#### Problem requirements:
Repeat the listing verbatim. Drop any pictures.
►
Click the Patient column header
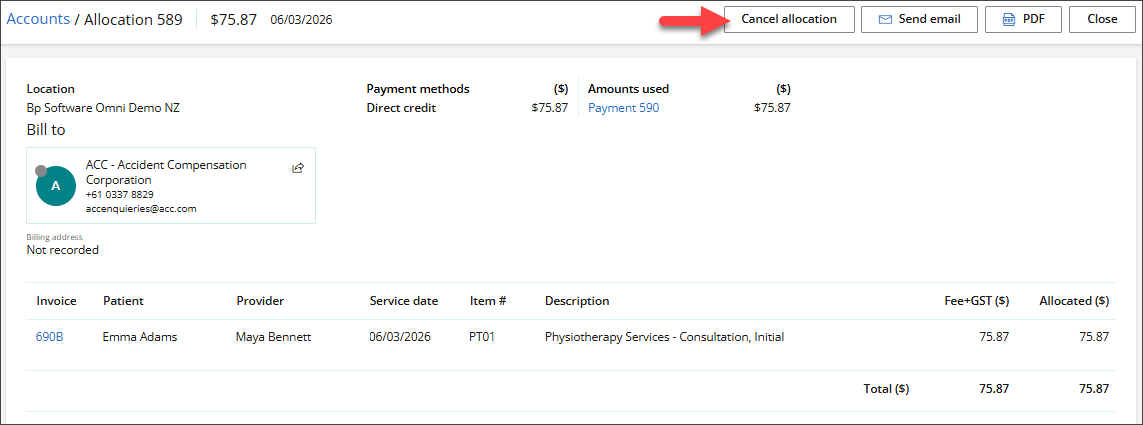 (x=123, y=301)
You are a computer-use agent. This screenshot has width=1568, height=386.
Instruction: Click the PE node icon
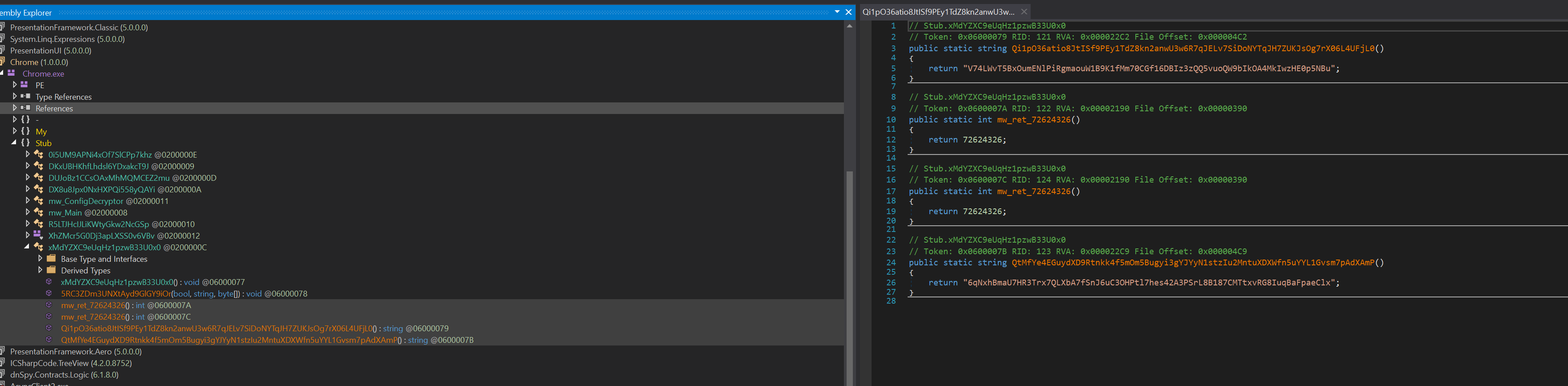25,85
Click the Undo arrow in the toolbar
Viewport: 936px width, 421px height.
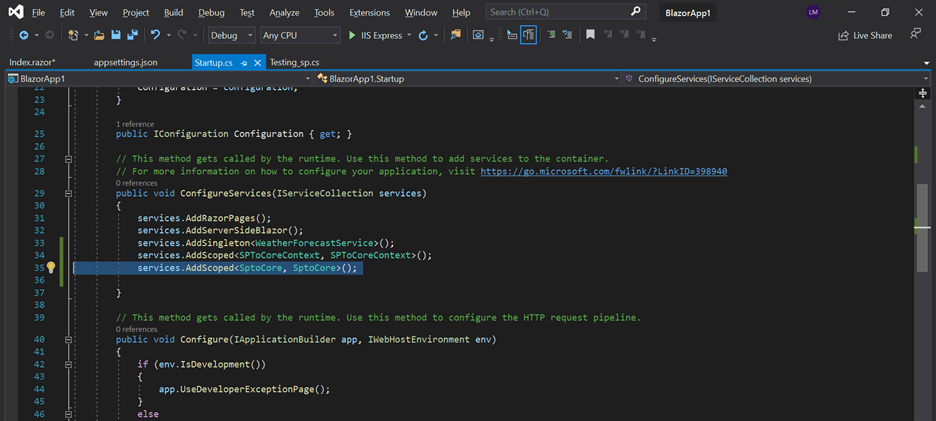[x=155, y=35]
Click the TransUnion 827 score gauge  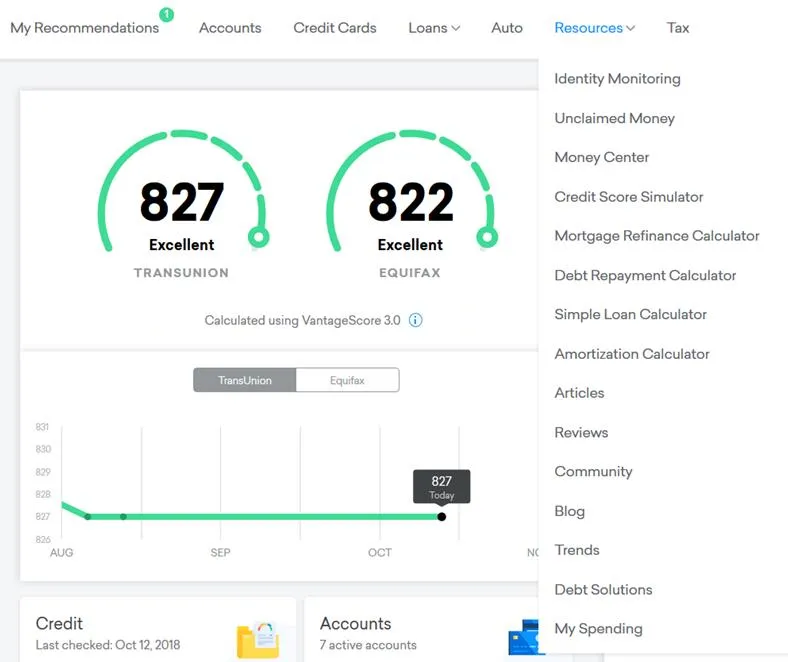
◄
#### Final answer:
Click the Patient column header
 (x=123, y=301)
You are a computer-use agent. This screenshot has width=1568, height=386.
Instruction: Click the PE node icon
25,85
Click the Undo arrow in the toolbar
Viewport: 936px width, 421px height.
[x=155, y=35]
Click the TransUnion 827 score gauge  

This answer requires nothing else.